____ Exercise data

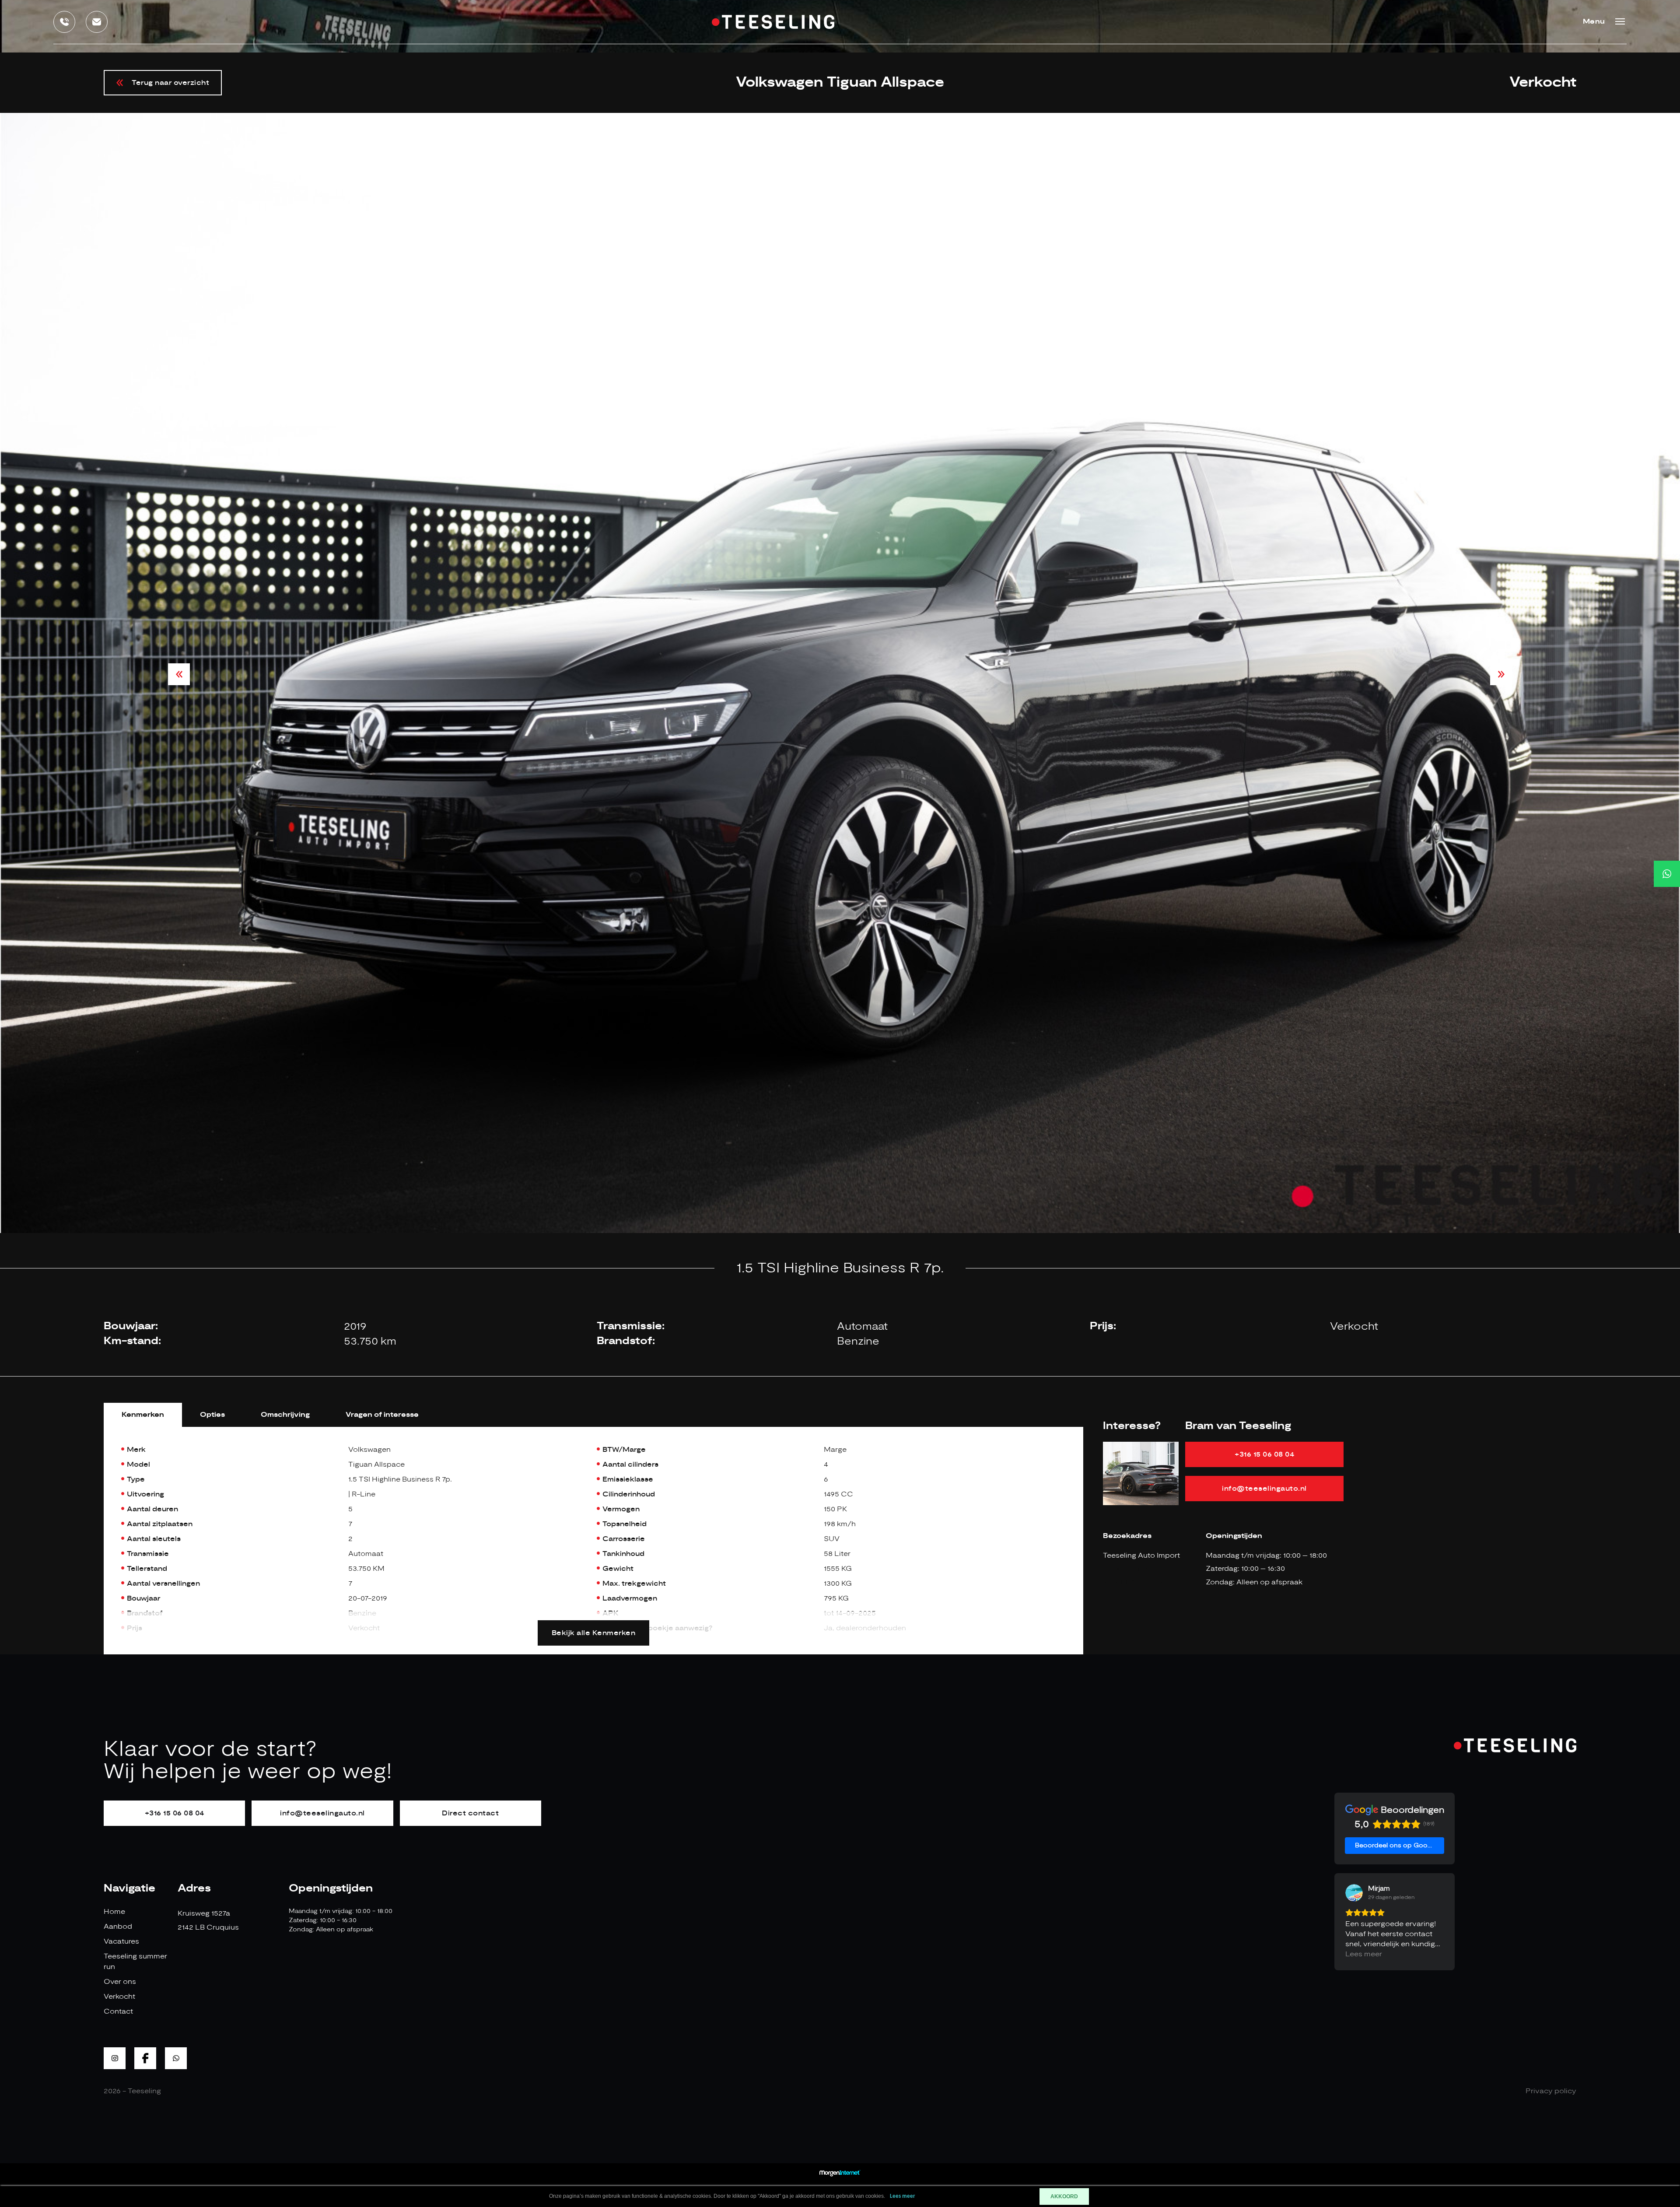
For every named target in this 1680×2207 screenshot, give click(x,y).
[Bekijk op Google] (1354, 1893)
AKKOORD (1064, 2196)
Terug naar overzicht (170, 82)
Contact (118, 2011)
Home (114, 1911)
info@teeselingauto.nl (1264, 1488)
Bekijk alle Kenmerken (594, 1633)
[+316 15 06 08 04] (1667, 874)
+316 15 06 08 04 (1264, 1454)
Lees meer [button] (1363, 1954)
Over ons (120, 1981)
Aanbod (118, 1926)
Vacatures (121, 1941)
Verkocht (119, 1996)
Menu (1594, 21)
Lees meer (902, 2196)
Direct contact (470, 1813)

________

• _Work instruction_:
The range begins at the line containing "04 (1264, 1454)" and ends at the last line of the entries; reproduce it exactly.

• _Expected answer_:
+316 15 06 08 04 (1264, 1454)
Lees meer [button] (1363, 1954)
Over ons (120, 1981)
Aanbod (118, 1926)
Vacatures (121, 1941)
Verkocht (119, 1996)
Menu (1594, 21)
Lees meer (902, 2196)
Direct contact (470, 1813)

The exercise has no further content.